If you're in to technology and two-wheeled transportation you've probably heard of the global leader of electric motos, Zero Motorcycles. Headquartered in Scotts Valley, California, Zero currently offers six models with a maximum range of 202 miles. They start at $8,500 and max out at just under $16,000. Take your pick from street, off-road or a combination of the two, all battery-powered and ready to rock.
In business since 2006, Zero offers a, let's say, flexible work environment. Only at a startup could you go from working in the marketing department to working in the engineering department within three years. But then, Sean McLaughlin, the Product Development Project Manager at Zero, has always been a bit on the quirky side. He went into Northern Arizona University as a Physics major and came out a few credits shy of a Psychology degree. Although he still has yet to grab that degree, he spent 25 years in the bicycle industry before coming to Zero Motorcycles.
I caught up with McLaughlin after I took a tour of the Zero factory floor. He, apparently, had just come back from surfing in nearby Santa Cruz.
Emme Hall: What was your first motorcycle?
Sean McLaughlin: I grew up in the outskirts of Phoenix, Arizona and the end of my street literally just dumped into the desert. So all the kids in my neighborhood had dirt bikes. When I was 10 or 11 I had a Yamaha YZ80. When I was 21 I rode a 1978 Honda CV400 and now I ride a Zero DSR (Zero's amped up dual sport offering). I love the way it fits me.
EH: What was your first moto-industry job and how did you get it?
SM: Product marketing manager for Zero. I have been an enthusiast my whole life, but on the sidelines, just watching Zero grow. After leaving bicycles and moving to Santa Cruz, Zero was right in my backyard. I was visiting the website just to see what was new and I clicked on the employment link. I didn't know anybody, I just applied cold. I had some friends in common with people who worked at Zero but I came in through the front door.

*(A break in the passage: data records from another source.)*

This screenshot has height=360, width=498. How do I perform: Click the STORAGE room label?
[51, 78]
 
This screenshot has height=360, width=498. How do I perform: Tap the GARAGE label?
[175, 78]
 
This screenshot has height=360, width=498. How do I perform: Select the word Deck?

EH: Take us through an average day at work.
SM: My position is brand new for the company and it's really evolving. From a high-level perspective my job is to work among all the engineering teams, mechanical, electrical, powertrain and prototype and testing. I work with all those teams to make sure the plan gets us from concept to product. It's like herding cats.
In any given day I'm chasing down the development process of individual components. One of the benefits of me being so stubborn is that I'm pretty focused at getting over and around obstacles. My unofficial title around here is Director of Getting Shit Done. It's something I take joy in. We are a small business that operates at a fast pace and we need to keep moving. It's got to be right and it has to happen yesterday.

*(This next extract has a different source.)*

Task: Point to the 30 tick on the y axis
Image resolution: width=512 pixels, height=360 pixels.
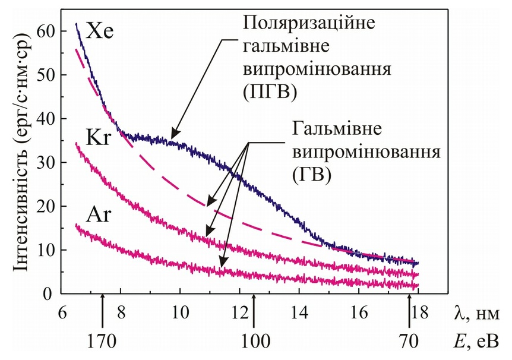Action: pyautogui.click(x=46, y=162)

EH: What is the most tedious thing about your current job?
SM: We have a homegrown web-based project management system. It's like looking at a big color-coded spreadsheet, for hundreds and hundreds of parts across dozens and dozens of activities. And it's a little bit like the movie The Matrix when you see the numbers dribbling down the screen. Understanding this system is like trying to interpret the Matrix.
EH: How does tech affect the future of your job?

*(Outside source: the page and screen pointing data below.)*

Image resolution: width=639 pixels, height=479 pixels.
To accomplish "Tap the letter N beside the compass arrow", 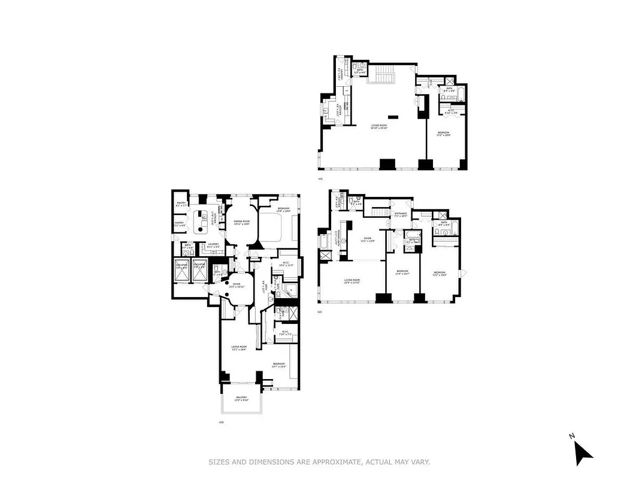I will pyautogui.click(x=572, y=436).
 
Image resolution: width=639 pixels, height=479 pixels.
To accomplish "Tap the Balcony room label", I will pyautogui.click(x=241, y=398).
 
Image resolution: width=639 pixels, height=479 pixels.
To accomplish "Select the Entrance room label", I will pyautogui.click(x=401, y=214).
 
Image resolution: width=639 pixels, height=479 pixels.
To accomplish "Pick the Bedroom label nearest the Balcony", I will pyautogui.click(x=279, y=365).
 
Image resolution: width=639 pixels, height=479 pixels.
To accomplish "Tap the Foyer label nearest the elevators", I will pyautogui.click(x=236, y=285).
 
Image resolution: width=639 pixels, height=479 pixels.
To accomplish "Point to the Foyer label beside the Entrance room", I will pyautogui.click(x=367, y=239).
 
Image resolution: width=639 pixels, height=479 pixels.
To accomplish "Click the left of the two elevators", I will pyautogui.click(x=181, y=270).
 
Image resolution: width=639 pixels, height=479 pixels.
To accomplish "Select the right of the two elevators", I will pyautogui.click(x=200, y=270).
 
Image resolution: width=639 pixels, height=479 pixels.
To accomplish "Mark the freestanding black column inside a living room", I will pyautogui.click(x=393, y=116).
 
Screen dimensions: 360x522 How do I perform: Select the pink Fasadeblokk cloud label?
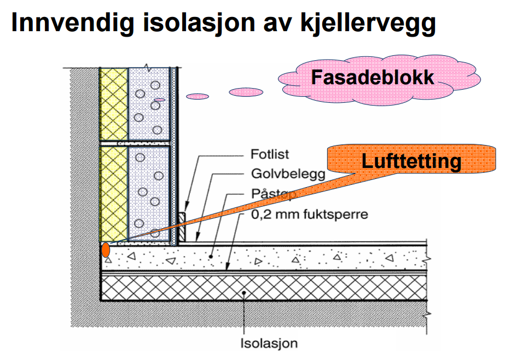373,77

SM: We are in a space where the technology is evolving rapidly and I need to be really well informed about where the technology is going. My role is a critical part of the overall product development team so we always need to be looking 18, 36, 72 months out to know what is happening with battery technology. We have a product strategy team here that looks down the road and reports back, either with trends they are seeing or what their intuition or instinct tells them.
EH: What motorcycle trend makes your blood boil?
SM: I hate it when people ride like jackasses. I acknowledge that riding a motorcycle is inherently dangerous. And when people go out and take needless risks around themselves and in congested traffic. It just sets a bad example.
EH: What is the one project you've always wanted to tackle professionally but have never been able to do?
SM: One of the unique benefits of an electric powertrain is that it delivers virtually all its available torque at the first rpm, so it's not like a conventional gasoline engine. I would love to build a bike that goes from zero to 60 or zero to 100 in a freakishly fast time. Zero to 60 in two seconds is within the realm of possibility. That kind of time is not limited to the battery or motor. It's limited by traction. It's limited by wheelies. How do you get the weight low and forward enough and how do you get enough traction at the rear wheel so you don't burn out or wheelie over? I'd like to see that happen.
EH: If you weren't working in the automotive industry, what would you be doing?
SM: One of my other passions is music. I've always been fascinated by sound design or sound engineering for punk rock. I'd want to go on tour with Fugazi.